= Segga =

Usurpers of the Visigothic Kingdom

Segga was a Visigothic usurper who briefly claimed the kingship in 587 before being defeated by Reccared I.

Following Reccared's conversion from Arianism to Catholicism, a conspiracy, led by Sunna, the Arian bishop of Mérida, arose to place the Arian Segga on the throne and probably also to kill the Catholic Méridan bishop, Masona, and the duke of the province of Lusitania, Claudius. In response, Reccared sent Claudius to put it down. The conspirators were betrayed by one of their own, Witteric, and Segga was captured. According to John of Biclarum, Segga had hands cut off (the penalty for usurpers) and was banished to Galicia.

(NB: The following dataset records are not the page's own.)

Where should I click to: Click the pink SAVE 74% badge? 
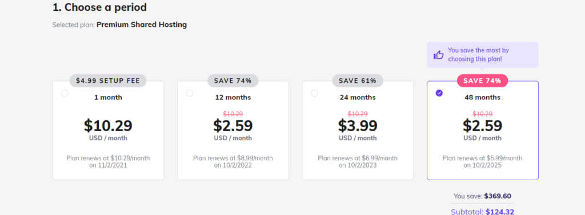482,80
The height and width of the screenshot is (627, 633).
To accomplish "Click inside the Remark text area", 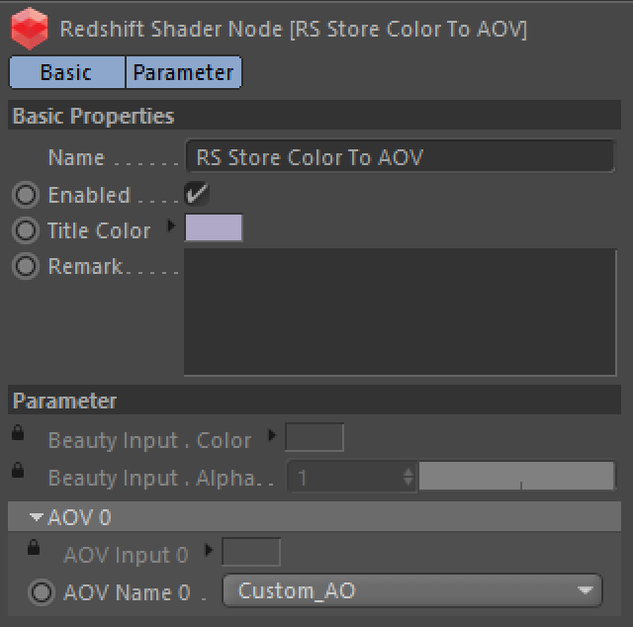I will tap(400, 313).
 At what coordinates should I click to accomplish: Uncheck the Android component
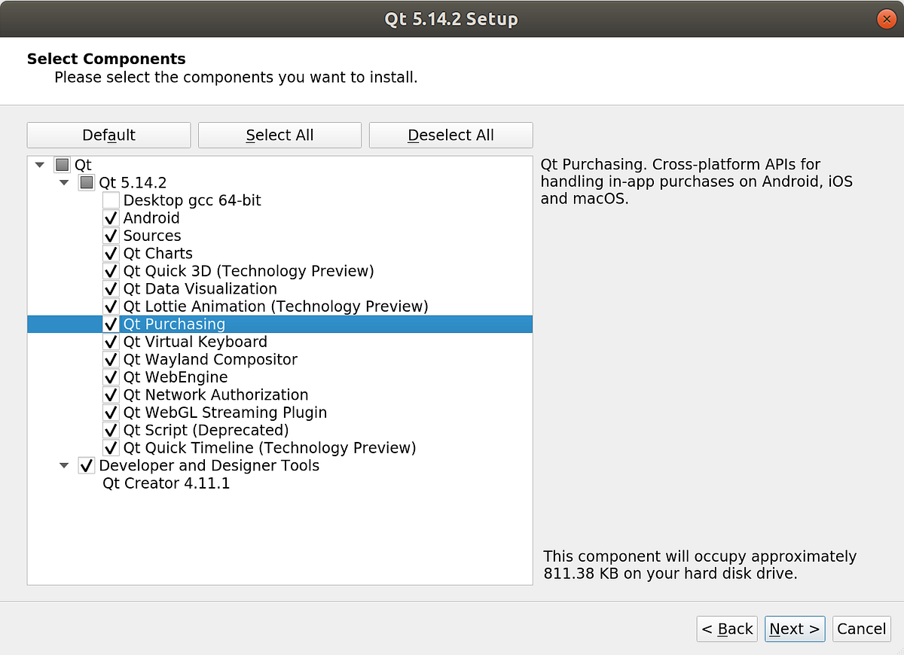[110, 218]
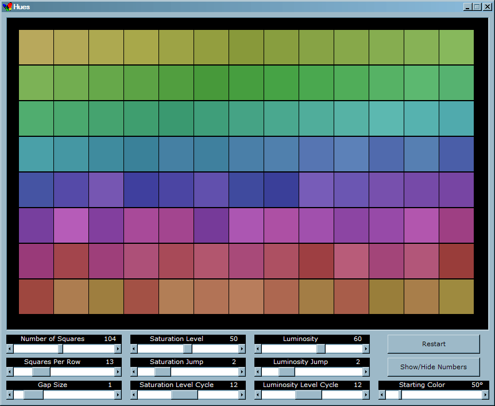Click right arrow of Number of Squares slider
The width and height of the screenshot is (495, 406).
point(118,348)
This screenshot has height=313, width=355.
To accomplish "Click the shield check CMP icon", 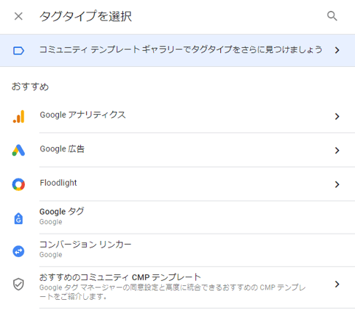I will coord(18,284).
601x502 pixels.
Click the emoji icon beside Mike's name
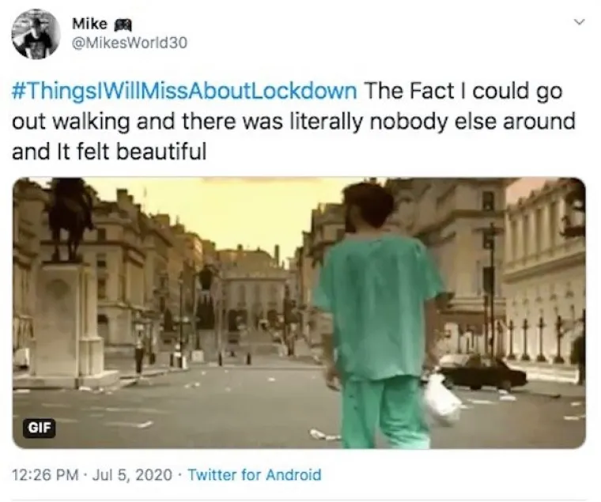tap(123, 25)

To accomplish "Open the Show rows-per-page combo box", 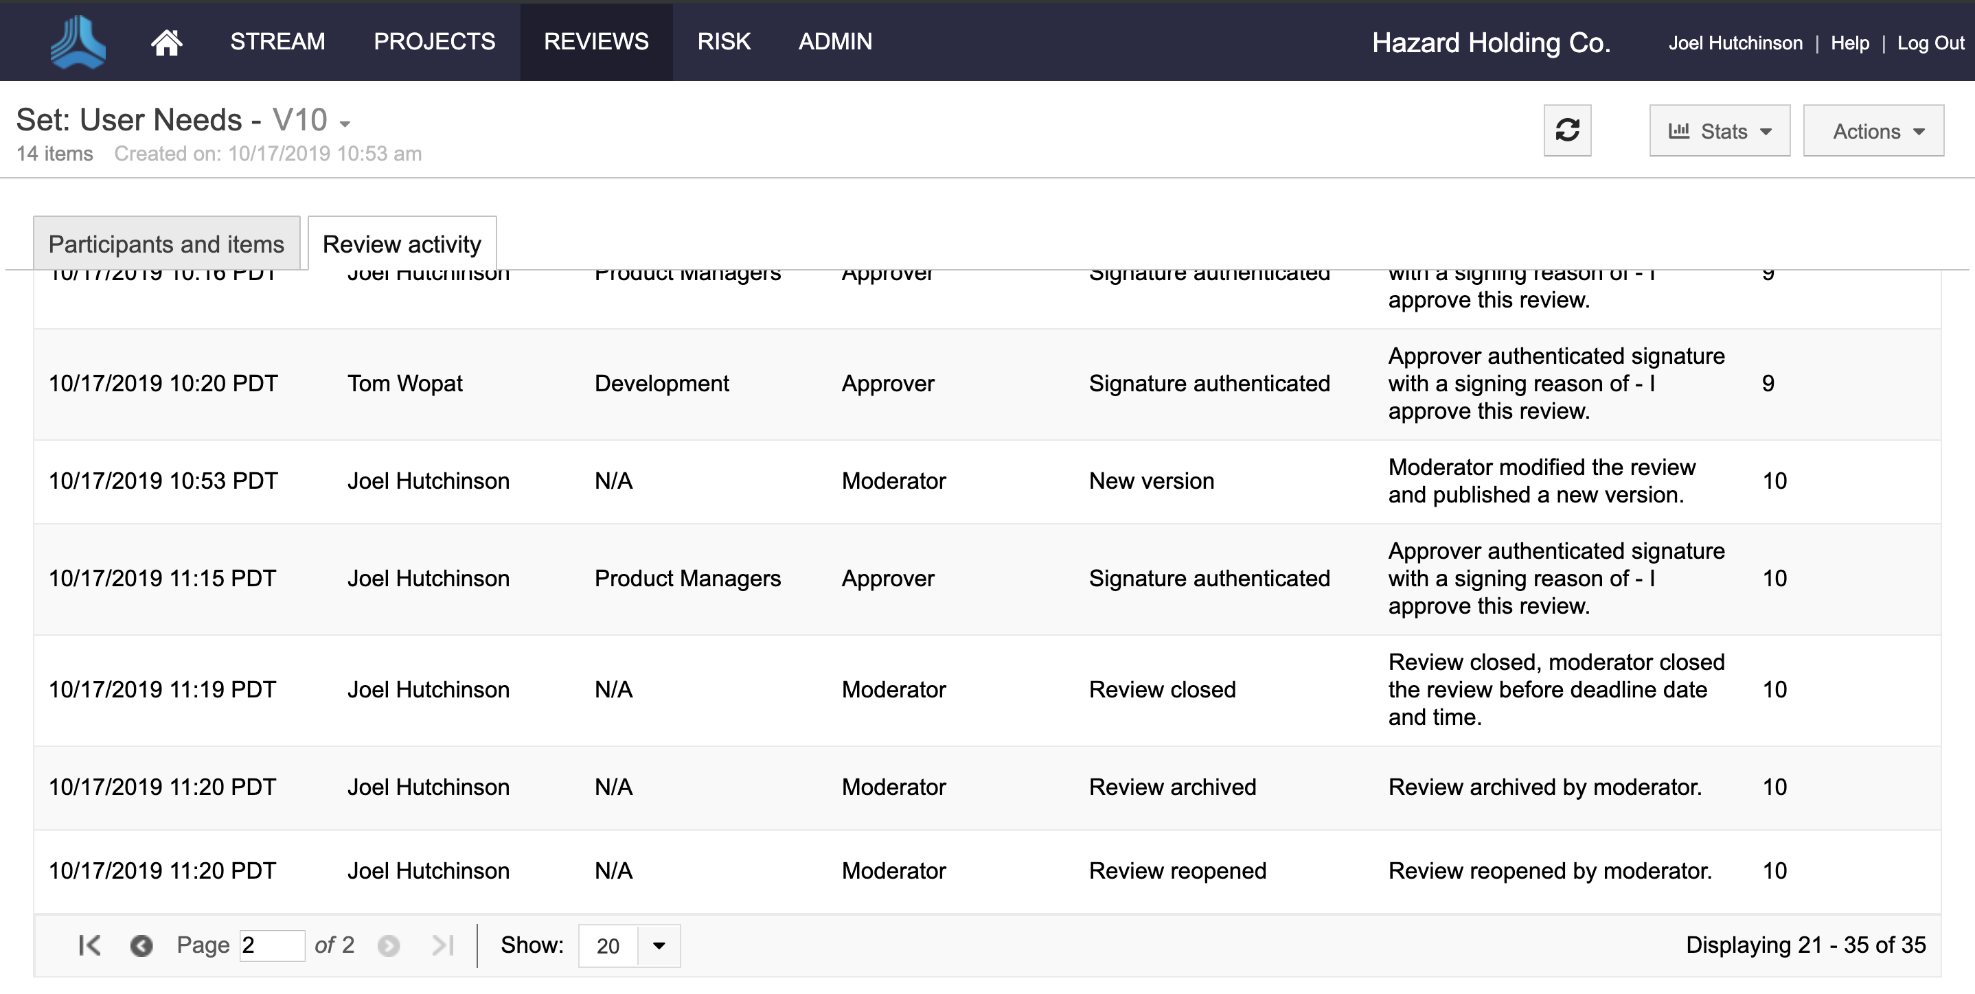I will coord(658,946).
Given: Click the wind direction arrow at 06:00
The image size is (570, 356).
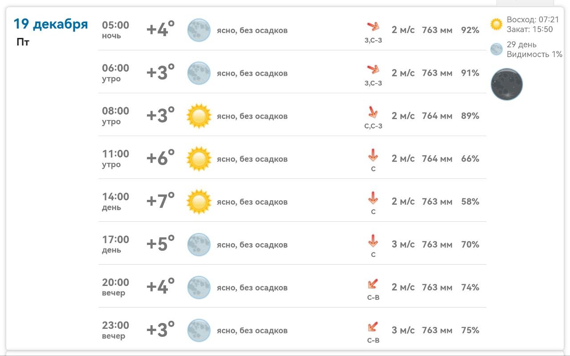Looking at the screenshot, I should click(373, 70).
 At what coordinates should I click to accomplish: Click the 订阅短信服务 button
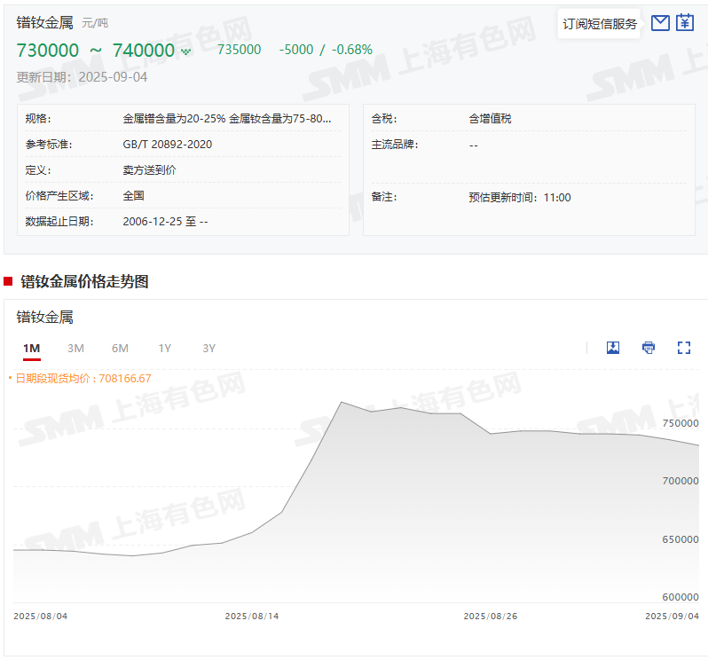click(600, 24)
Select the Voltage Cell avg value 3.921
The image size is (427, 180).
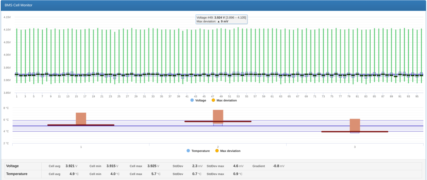click(x=70, y=166)
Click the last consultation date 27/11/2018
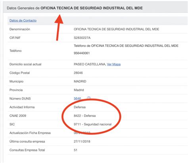Screen dimensions: 188x163 [82, 142]
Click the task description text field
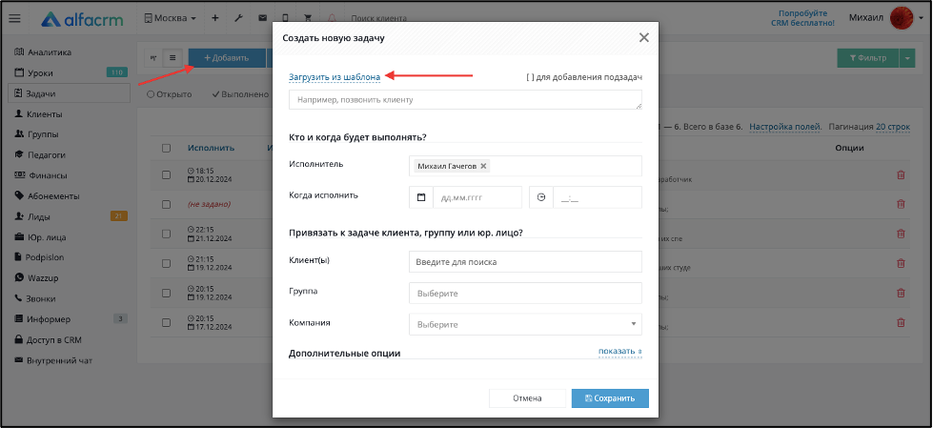 pos(465,100)
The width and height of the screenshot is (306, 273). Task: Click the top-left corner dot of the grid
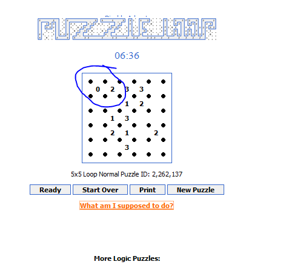pyautogui.click(x=90, y=81)
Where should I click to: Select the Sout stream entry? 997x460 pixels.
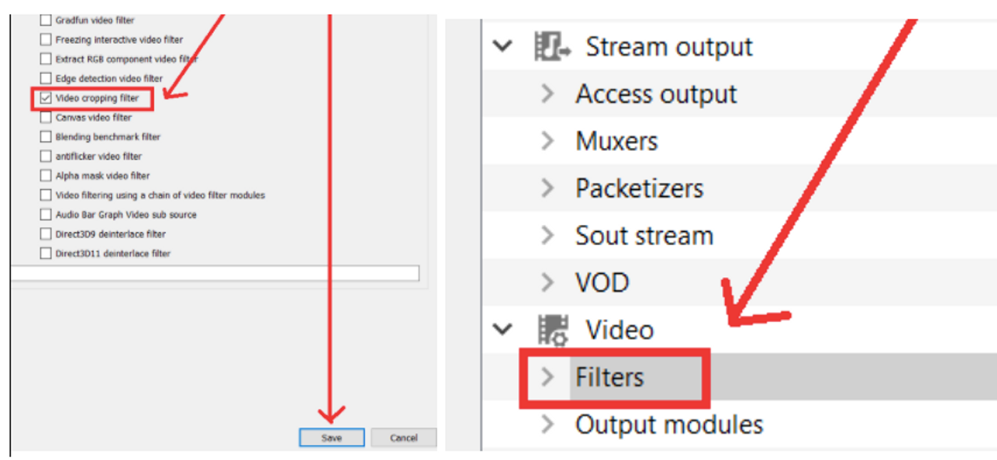click(644, 236)
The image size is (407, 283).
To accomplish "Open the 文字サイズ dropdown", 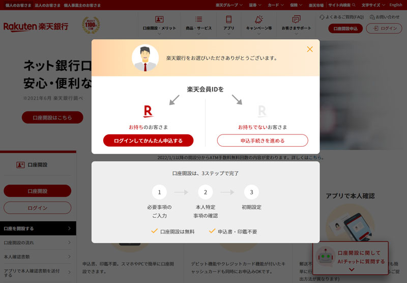I will (x=372, y=5).
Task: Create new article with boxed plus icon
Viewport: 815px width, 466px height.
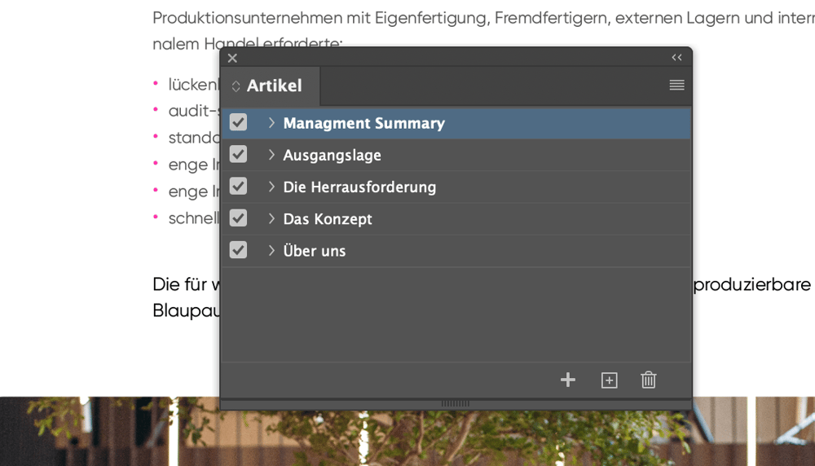Action: click(609, 380)
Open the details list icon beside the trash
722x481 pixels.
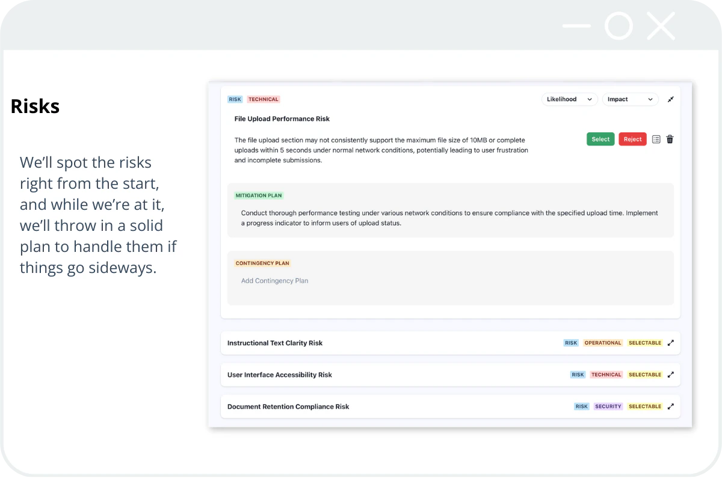(x=656, y=139)
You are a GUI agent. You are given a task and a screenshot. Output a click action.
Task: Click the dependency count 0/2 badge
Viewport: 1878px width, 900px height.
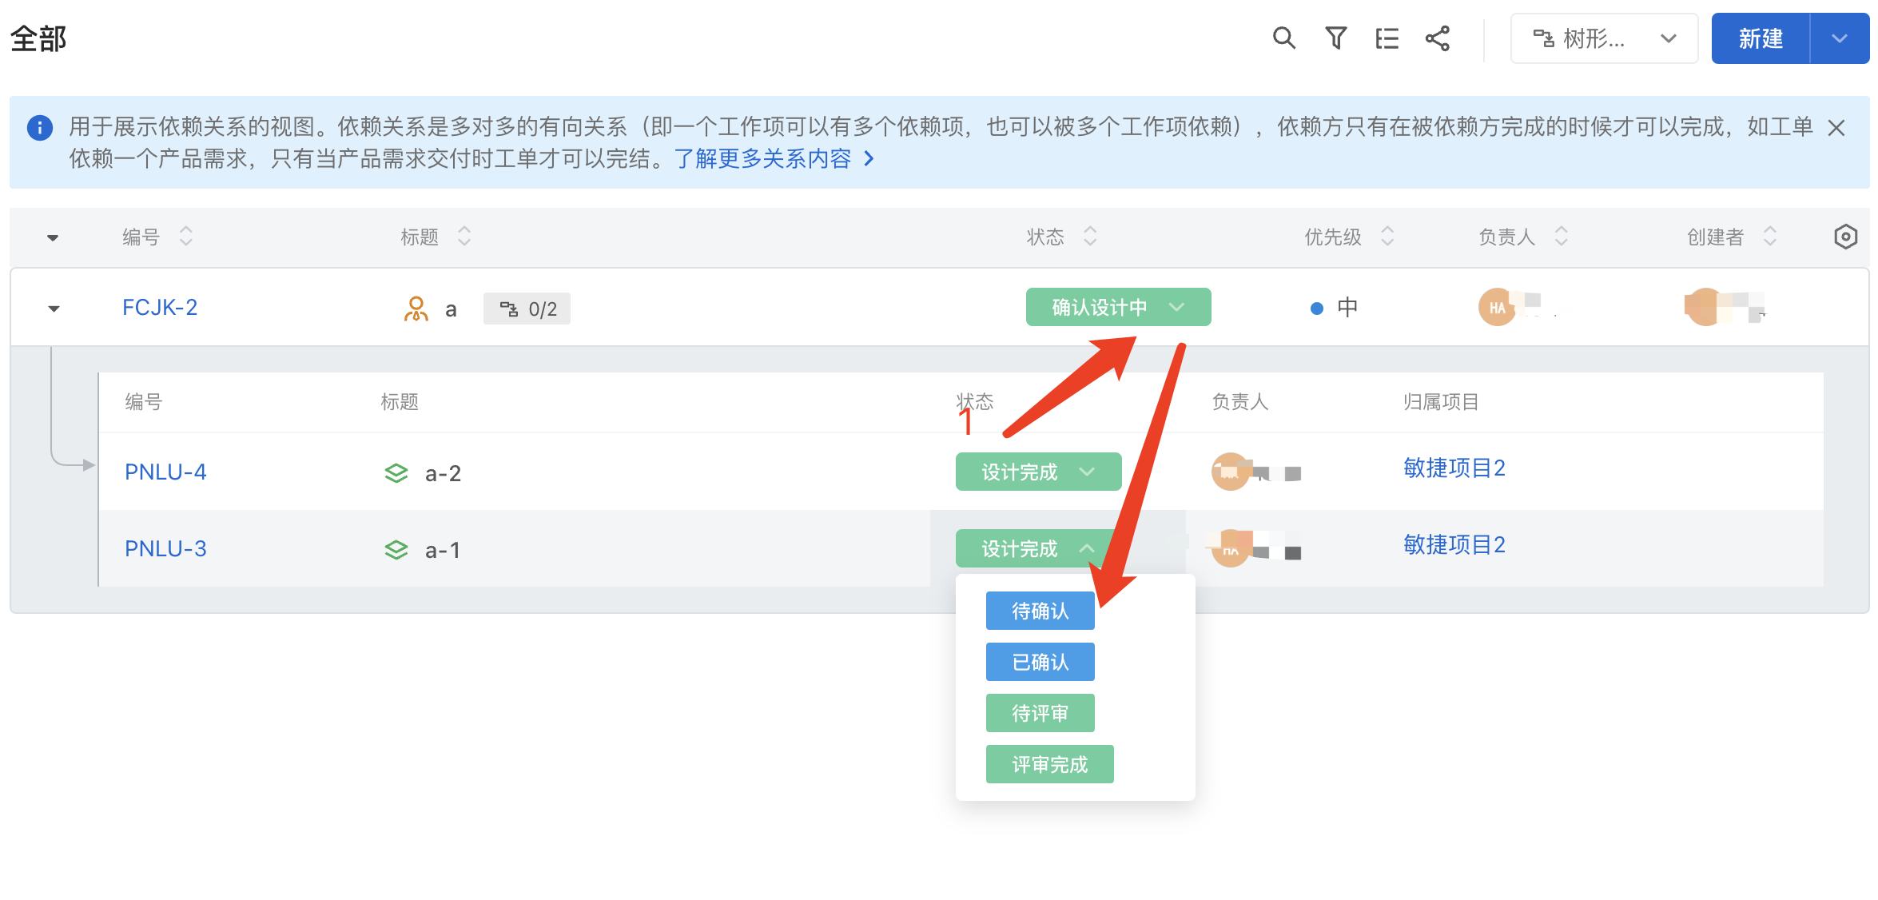point(527,309)
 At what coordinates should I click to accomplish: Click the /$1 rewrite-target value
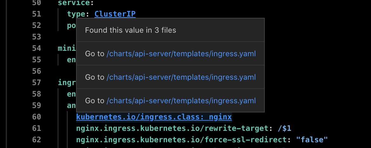point(285,128)

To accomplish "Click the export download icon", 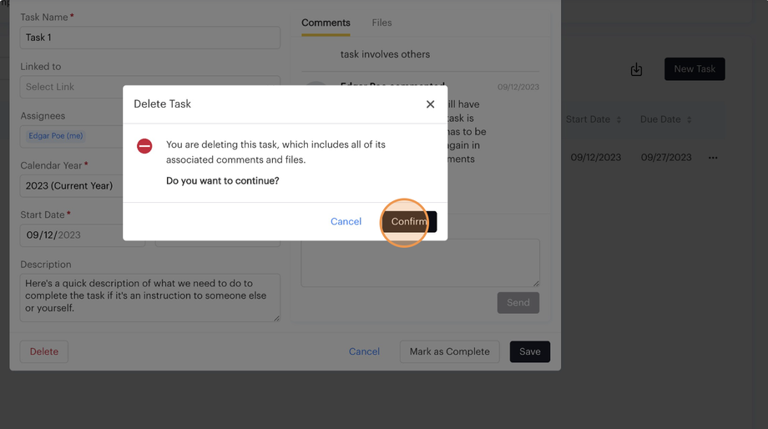I will 636,69.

The revolt had the support of several Visigothic counts, all Arians probably, but not rebelling necessarily out of devotion to their theological principles. The low-level conspirators were deprived of their property and offices and sent into exile, but one of the chief rebels, Vagrila, took refuge in the basilica of Saint Eulalia. Claudius was told, upon request, to give Vagrila, his family, and his possessions over to the church of Mérida, which he did. Masona, however, released Vagrila and his family and returned his property to him.

==Sources==
- Thompson, E. A. The Goths in Spain. Oxford: Clarendon Press, 1969. ISBN 0-19-814271-4.
- Collins, Roger. Visigothic Spain, 409-711. Oxford: Blackwell Publishing, 2004. ISBN 0-631-18185-7.
- Collins, Roger. "King Leovigild and the Conversion of the Visigoths." Law, Regionalism and Culture in Early Medieval Spain. Variorum, 1992. ISBN 0-86078-308-1.